You may also have other accessories that increases your efficiency. You can use an automatic feeder, so that you won’t have to manually set a case into the turret press.
Who Makes the Best Turret Reloading Press?
Here’s the simple answer to this question: it’s a famous US brand with a long history in the reloading community.
This is why we stuck with Lyman, RCBS, and Lee Precision. These are the name brands that have consistently manufactured excellent reloading presses and accessories.
It’s too much of a gamble to go with an unknown brand when it comes to your turret press. Stick to the name brands, as you will get your money’s worth.
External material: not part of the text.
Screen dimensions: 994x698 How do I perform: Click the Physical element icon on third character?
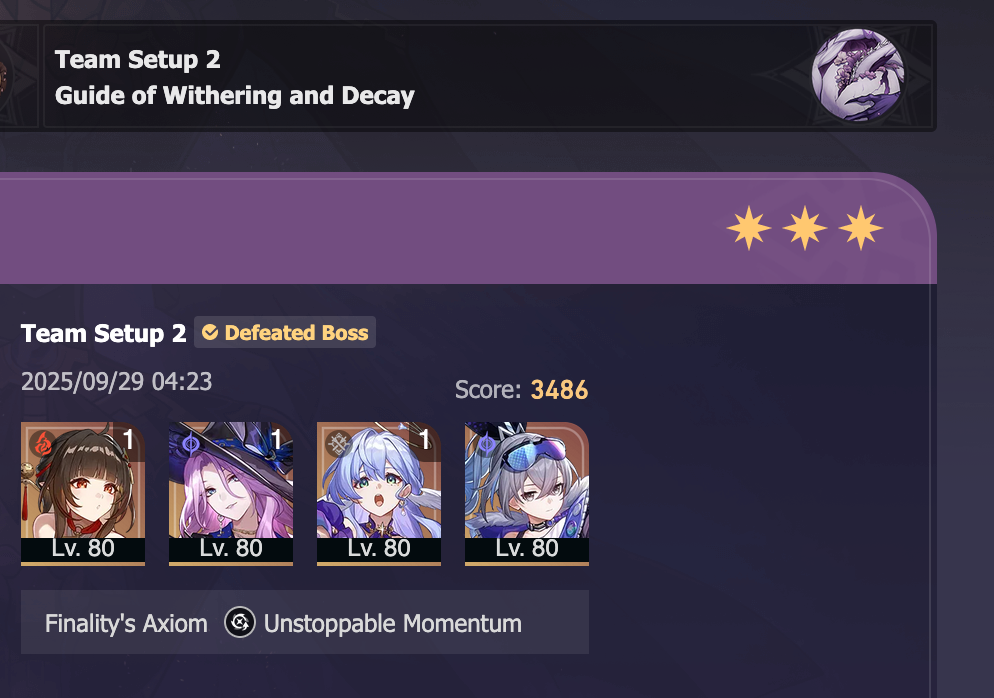pos(339,443)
If you’re an experienced reloader, you can decide for yourself which turret press will suit your needs. You may want to go with the turret press with lots of stations, such as the RCBS C-Frame Cast Iron 88901 Turret Press or the Lyman All American 8 Turret Press for Reloading.
But if you’re a newbie, do yourself a favor and just get the LEE PRECISION Classic Turret Press Kit. It’s extremely affordable, and it’s super-easy to use.
As it’s a kit, you also save yourself a lot of time and trouble as you have the accessories you need. Just get the die set for your caliber, and you’re good to go.
We’re not the only ones who have come out with a rave Lee turret press review. This is the best turret press for lots of people, and those included longtime reloaders.
FAQs of Turret Reloading Press
Is the turret press simple enough for newbies?
That depends on the turret press you get. However, we made sure that beginners can handle the turret presses on our list.
Just how necessary is the auto-indexing feature?
It’s not absolutely necessary, especially if you want to carefully monitor each step for your precision rounds.
But if you want to speed things up for high-volume reloading, this is the most important feature to get.
Do you have to get the dies from the same brand?
You can get dies from different brands, as long as the threads match. Most of the time, the turret press and the dies use the standard 7/8”x14 thread.
How many holes do I need on a turret press?
To be safe, look for the best 4-hole turret press you can find. The best way to mount a turret press is to set it on your workbench.